『兄の終い』

『兄の終い』は、著者が、兄の突然の死と関わった5日間の出来事を綴ったエッセイである。特に大きな事件が起きるわけではなく(もちろん兄が突然死んでしまうということは、個人史においてはひとつの事件かもしれないが)、兄の死の「後始末」に奔走する著者と兄の元配偶者、そして残された兄の子どもたちの姿を淡々と、そして時にリリカルに描いている。

人の死に対して「後始末」と書くのはどうかと思うかもしれないが、著者が行ったことは、まさに後始末というにふさわしい。兄は、親に金を無心し、妹に頼ってきたと思えば、ときに罵倒し、嘘ばかりついた。母親とは共依存めいた関係性だったが、母の末期がんが発覚すると、遠く東北の多賀城市に引っ越していった。糖尿病で体調を悪くしていたが、酒は止められず、ゴミ屋敷のようなアパートの一室で脳出血で死んでいった。長く兄に翻弄され、関係性を断とうとしてきた著者が、「憎かった兄」と書くのは本心だろう。

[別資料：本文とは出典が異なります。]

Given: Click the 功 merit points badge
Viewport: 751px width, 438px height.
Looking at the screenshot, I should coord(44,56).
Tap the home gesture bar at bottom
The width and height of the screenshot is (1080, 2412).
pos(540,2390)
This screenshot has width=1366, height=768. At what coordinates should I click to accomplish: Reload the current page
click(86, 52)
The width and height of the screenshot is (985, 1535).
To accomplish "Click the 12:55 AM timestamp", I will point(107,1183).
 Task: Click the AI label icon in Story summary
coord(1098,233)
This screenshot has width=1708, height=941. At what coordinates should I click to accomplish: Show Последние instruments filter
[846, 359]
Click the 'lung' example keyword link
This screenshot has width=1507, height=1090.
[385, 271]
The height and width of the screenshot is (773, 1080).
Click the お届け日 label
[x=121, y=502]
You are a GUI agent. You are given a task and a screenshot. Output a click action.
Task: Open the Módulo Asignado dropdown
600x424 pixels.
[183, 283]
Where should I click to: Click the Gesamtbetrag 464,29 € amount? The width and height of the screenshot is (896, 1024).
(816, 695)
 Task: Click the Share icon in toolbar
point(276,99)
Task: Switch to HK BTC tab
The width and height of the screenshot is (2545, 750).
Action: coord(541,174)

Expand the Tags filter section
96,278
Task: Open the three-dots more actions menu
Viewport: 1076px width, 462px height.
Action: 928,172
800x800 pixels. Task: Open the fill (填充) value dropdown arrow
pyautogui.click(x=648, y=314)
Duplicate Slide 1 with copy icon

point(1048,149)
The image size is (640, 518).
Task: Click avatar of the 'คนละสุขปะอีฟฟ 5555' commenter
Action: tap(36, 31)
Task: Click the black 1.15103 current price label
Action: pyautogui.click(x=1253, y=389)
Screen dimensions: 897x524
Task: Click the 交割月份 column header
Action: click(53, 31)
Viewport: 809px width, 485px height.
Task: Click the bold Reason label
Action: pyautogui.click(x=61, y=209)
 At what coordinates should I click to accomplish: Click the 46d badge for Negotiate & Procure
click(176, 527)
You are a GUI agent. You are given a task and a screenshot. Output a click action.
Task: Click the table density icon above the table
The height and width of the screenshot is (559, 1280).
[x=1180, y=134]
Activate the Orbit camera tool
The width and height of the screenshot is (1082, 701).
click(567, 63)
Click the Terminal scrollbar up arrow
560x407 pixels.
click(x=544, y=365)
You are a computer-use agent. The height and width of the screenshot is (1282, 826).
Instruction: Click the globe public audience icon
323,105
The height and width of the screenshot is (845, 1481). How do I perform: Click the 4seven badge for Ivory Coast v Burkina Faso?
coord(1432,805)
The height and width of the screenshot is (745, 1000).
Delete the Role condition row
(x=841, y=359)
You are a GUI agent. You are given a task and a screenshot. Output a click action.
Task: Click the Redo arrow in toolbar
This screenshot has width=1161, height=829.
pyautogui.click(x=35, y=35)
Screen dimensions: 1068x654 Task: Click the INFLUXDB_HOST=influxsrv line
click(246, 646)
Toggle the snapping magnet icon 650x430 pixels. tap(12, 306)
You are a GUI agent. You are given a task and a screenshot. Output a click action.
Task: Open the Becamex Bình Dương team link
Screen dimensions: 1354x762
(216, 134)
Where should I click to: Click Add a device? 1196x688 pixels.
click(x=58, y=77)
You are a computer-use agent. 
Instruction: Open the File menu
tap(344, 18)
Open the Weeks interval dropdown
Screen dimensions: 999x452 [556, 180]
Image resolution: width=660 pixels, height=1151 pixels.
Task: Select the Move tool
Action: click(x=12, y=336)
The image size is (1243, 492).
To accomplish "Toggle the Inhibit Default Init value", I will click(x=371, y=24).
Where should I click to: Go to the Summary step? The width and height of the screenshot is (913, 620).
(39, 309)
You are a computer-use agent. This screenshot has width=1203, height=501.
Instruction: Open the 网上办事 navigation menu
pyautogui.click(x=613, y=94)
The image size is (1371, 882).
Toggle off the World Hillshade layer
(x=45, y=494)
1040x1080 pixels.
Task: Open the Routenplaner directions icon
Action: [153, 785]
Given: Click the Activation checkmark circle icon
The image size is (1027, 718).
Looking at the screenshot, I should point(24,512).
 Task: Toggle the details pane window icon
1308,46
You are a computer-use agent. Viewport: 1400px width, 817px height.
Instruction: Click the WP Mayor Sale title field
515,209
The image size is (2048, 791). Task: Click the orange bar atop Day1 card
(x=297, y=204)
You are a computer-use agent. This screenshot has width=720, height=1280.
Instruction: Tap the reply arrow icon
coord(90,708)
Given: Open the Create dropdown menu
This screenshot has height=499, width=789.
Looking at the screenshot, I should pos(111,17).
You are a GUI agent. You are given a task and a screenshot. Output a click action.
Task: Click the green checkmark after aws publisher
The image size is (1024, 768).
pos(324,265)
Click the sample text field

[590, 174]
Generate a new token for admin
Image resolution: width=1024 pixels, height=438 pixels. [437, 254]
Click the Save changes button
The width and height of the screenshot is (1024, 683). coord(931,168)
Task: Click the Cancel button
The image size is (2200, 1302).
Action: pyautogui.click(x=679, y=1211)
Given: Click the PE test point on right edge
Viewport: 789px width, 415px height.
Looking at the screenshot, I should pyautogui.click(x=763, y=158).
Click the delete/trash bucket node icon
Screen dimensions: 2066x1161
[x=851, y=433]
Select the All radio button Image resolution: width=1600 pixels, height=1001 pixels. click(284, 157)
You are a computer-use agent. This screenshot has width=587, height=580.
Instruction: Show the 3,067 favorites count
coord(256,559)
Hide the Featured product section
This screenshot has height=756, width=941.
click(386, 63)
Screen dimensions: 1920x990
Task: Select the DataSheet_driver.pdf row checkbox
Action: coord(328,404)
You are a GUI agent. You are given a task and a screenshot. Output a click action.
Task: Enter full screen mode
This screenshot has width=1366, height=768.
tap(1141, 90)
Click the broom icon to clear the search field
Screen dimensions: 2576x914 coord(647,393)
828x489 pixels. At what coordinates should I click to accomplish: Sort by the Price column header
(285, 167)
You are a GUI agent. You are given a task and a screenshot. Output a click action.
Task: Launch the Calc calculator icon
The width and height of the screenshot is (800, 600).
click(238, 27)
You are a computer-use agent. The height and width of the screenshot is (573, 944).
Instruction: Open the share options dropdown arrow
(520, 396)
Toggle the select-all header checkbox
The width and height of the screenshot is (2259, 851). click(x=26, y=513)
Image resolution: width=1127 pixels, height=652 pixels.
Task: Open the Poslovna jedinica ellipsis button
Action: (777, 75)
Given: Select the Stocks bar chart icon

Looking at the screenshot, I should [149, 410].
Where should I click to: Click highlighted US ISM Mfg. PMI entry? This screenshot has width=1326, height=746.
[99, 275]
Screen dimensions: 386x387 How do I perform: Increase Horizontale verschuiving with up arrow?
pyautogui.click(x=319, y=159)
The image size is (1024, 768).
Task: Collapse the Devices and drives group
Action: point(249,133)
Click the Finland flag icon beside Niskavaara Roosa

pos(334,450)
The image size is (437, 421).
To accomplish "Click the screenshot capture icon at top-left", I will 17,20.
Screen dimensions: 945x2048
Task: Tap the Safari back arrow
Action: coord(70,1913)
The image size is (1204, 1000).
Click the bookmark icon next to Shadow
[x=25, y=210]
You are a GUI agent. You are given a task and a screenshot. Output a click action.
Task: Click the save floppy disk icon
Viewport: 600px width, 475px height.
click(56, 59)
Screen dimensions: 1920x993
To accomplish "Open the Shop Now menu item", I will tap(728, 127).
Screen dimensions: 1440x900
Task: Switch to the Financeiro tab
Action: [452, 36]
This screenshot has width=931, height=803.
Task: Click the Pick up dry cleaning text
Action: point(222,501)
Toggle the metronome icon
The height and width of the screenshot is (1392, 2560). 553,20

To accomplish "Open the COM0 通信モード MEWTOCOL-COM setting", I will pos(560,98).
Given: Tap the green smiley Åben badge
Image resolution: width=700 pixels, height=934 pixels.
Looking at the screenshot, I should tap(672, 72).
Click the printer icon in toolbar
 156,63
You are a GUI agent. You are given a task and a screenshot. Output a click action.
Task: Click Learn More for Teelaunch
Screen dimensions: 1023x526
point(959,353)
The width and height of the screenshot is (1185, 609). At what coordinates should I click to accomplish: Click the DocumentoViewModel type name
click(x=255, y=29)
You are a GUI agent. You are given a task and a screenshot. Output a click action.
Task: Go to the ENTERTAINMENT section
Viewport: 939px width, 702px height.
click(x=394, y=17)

著者は、遺体を受け取って葬儀を行い、兄の離婚した妻である「加奈子ちゃん」とともに部屋を片付け、大量のゴミを捨て、息子の飼っていた亀と魚を救い出し、車の廃車手続きをし、兄が親権者となっていた息子が加奈子ちゃんと一緒に住めるように手続きを進めていく。

書かれているのは、それだけのことだなのだが、何か作業を行うたびに兄の生活の刻印がたち現れて著者の心に響く。そして、著者の持つ細部への観察眼と感受性が、その「憎かった兄」の人生の細部を浮かび上がらせていくのだ。「体を壊し、困窮し、這い上がることもなく」死んでいった中年男の人生は決して無価値なものではなく、まさに彼自身の人生であったという点において、かけがえがないもの。その固有の生から浮かびあがる、理詰めで割り切ることができない「家族」というものの不可思議さに、読者も心揺さぶられるのだ。

尚、本書の通奏低音となっているのは、東日本大震災で津波被害を受けた多賀城市の人々の、懐かしいようなあたたかさだ。いろいろ取っ散らかしたまま逝ってしまった男の人生を、二人の女性が静かに悼みつつ、片付け、終(しま)っていく姿を、多賀城市の人々の控えめなあたたかさが包みこんでいく。読むほどに、愛とか希望とか理解とかが混ざりあったような、なんともいえず好ましい温もりに触れるようで、人間への愛おしさが、じわじわと胸に湧き上がってくる。